[Problem to solve]
Report each line from the records where the string "screenshot" turns up.

(Extracted records)
· · · · ·
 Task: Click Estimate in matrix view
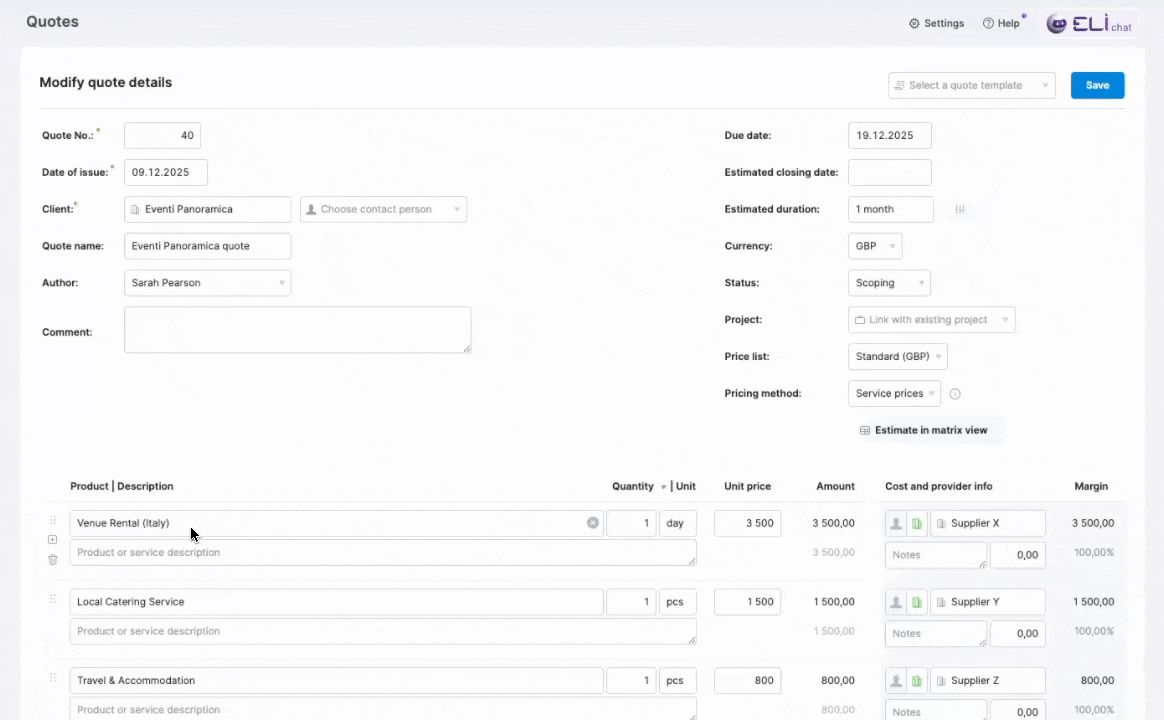pos(923,430)
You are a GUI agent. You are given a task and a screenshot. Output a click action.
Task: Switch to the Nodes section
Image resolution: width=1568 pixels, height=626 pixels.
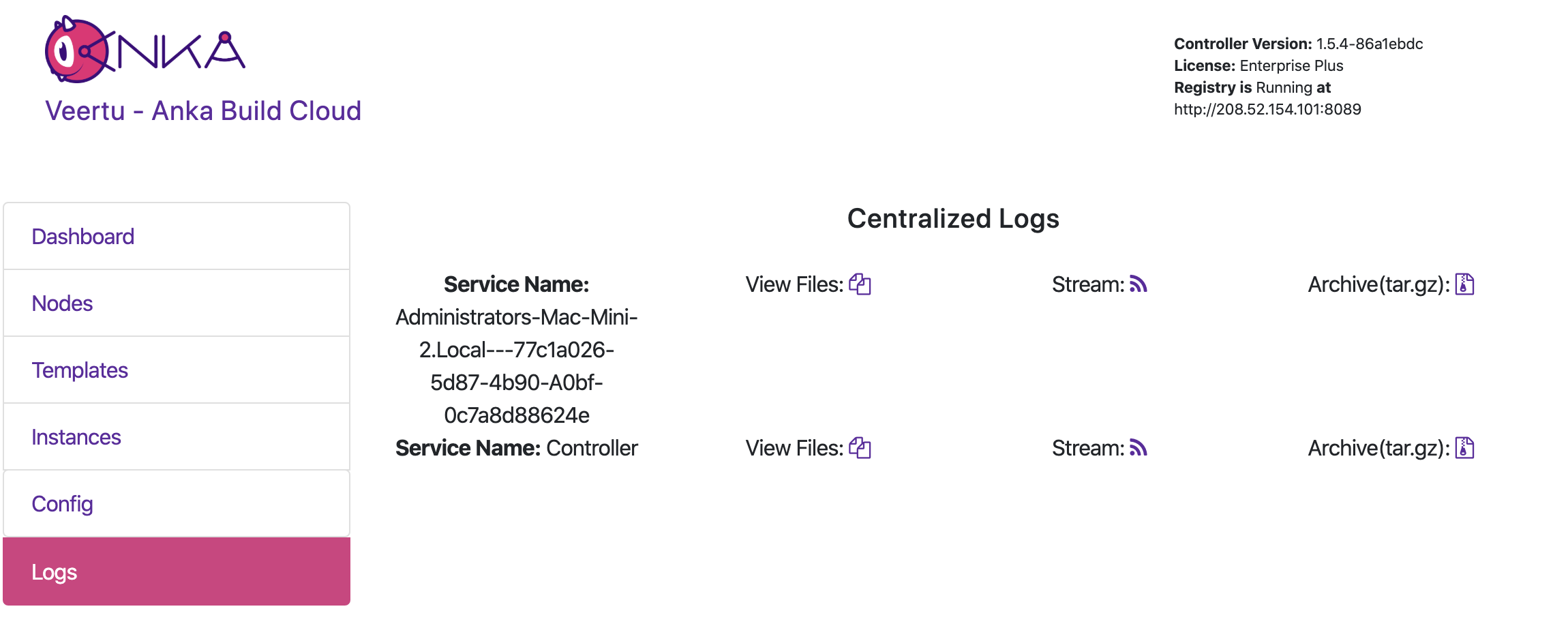pyautogui.click(x=62, y=303)
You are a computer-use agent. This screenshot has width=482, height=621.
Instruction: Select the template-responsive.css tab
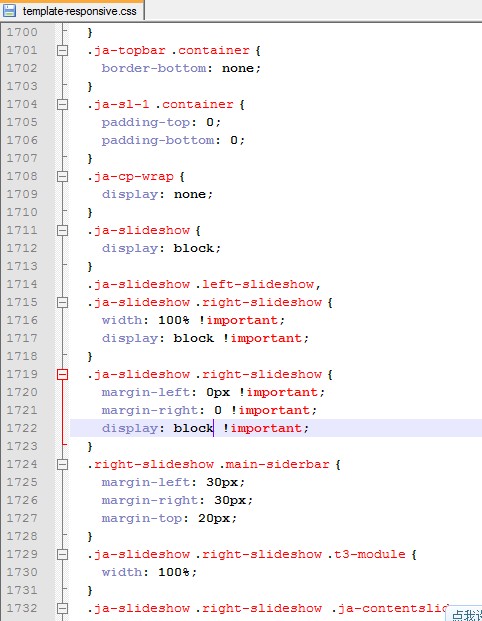[72, 10]
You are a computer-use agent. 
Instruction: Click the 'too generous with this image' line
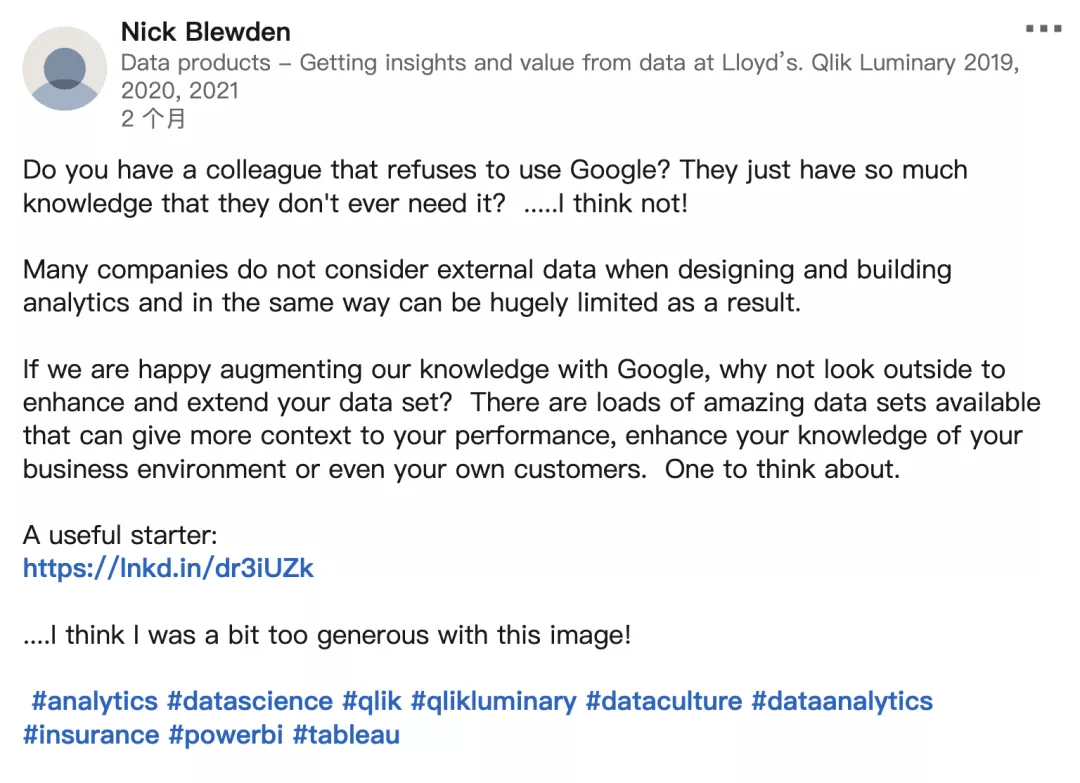click(326, 635)
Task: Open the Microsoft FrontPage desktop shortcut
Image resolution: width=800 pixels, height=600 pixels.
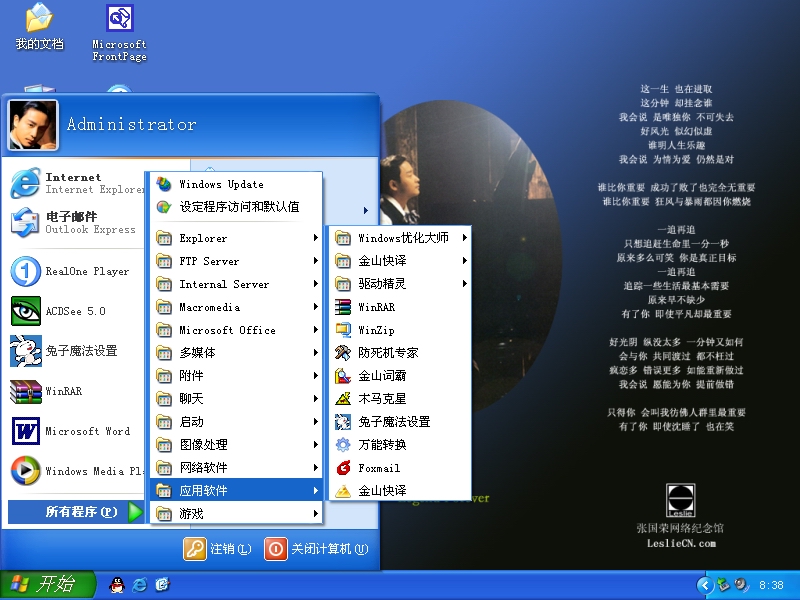Action: pyautogui.click(x=120, y=20)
· · · · ·
[Reply to the task]
You are a GUI agent. You are given a task and a screenshot. Output a click action.
You are a computer-use agent. This screenshot has width=482, height=621.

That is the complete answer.